UF study uncovers key factor in Alzheimer’s progression
For more than 15 years, scientists have known that two types of brain lesions form in patients with Alzheimer’s disease, one type of lesion forming only after the other. David R. Borchelt, Ph.D., a professor of neuroscience, and Guilian Xu, Ph.D., an assistant research scientist at the UF College of Medicine, have used a mouse model to find a potential explanation for how the first type of brain lesion may trigger the second. They report their findings in the current issue of the journal Human Molecular Genetics.
“Understanding how this sequence of events works is thought to be critical and could lead to new therapeutic approaches,” said Borchelt, director of the SantaFe HealthCare Alzheimer’s Disease Research Center at UF and the McKnight Brain Institute.
The lesion that appears first is an amyloid plaque, an incorrectly folded protein structure that forms when a small peptide called the amyloid-beta peptide clumps together. However, scientists have known that amyloid alone does not produce Alzheimer’s disease, and all patients with symptoms have a second type of brain lesion called a neurofibrillary tangle. This second lesion appears later in the disease, and as more of these lesions develop, patient symptoms get worse.

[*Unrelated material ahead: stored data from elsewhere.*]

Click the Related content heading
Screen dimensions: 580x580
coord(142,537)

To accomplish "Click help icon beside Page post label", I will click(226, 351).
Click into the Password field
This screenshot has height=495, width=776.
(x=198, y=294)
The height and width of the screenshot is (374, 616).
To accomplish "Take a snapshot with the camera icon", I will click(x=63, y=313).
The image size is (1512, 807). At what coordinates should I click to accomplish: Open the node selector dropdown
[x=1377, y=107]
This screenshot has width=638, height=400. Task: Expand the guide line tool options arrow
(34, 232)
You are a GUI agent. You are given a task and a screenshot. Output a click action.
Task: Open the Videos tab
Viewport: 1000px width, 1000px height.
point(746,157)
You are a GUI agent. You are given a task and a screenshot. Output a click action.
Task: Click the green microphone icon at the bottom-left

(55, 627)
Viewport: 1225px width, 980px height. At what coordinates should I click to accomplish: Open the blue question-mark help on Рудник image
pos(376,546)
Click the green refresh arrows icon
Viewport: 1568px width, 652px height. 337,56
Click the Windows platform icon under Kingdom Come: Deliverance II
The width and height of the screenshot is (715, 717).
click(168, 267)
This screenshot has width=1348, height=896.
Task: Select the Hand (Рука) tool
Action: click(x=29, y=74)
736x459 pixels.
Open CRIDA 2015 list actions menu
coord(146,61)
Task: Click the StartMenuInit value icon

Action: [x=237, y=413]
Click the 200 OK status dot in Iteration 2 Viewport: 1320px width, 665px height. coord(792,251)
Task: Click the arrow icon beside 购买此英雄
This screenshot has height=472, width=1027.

Finding an explanation for the sequential appearance of these lesions has challenged scientists, but understanding how the amyloid plaques trigger the tangles could help scientists devise ways to slow disease progression.
The explanation lies at the heart of how cells function. All cells produce proteins, the molecular workhorses of the cell. Proteins have specific, three-dimensional shapes critical to proper function. This is so important that large amounts of cell energy go into making correctly folded proteins and eliminating incorrectly folded ones. The study by the Borchelt laboratory provides evidence that the abnormal accumulation of the amyloid peptide in the brain that produces the plaque lesions also interferes with brain cells’ ability to keep proteins correctly folded.
“This deficiency in cell function could set the stage for allowing the formation of the neurofibrillary tangles that seem to be the key pathology to symptoms,” Borchelt said.
These tangles form when a protein called tau loses its normal shape and folds into a shape that allows it to bind to other tau proteins. This becomes a runaway process that fills the cell with abnormally shaped tau clumps that produce the tangles.
In recent years, pharmaceutical and biotech companies have begun to look for drugs that could stimulate better protein folding in brain cells. The study by Xu suggests that these companies may be on the right track. Borchelt cautions that more work is needed to fully understand how amyloid pathology is linked to the tangle pathology, but this recent study offers a new avenue of investigation that could lead to a clearer picture.
Funding sources for this work include the National Institutes of Health and the SantaFe HealthCare Alzheimer’s Disease Research Center.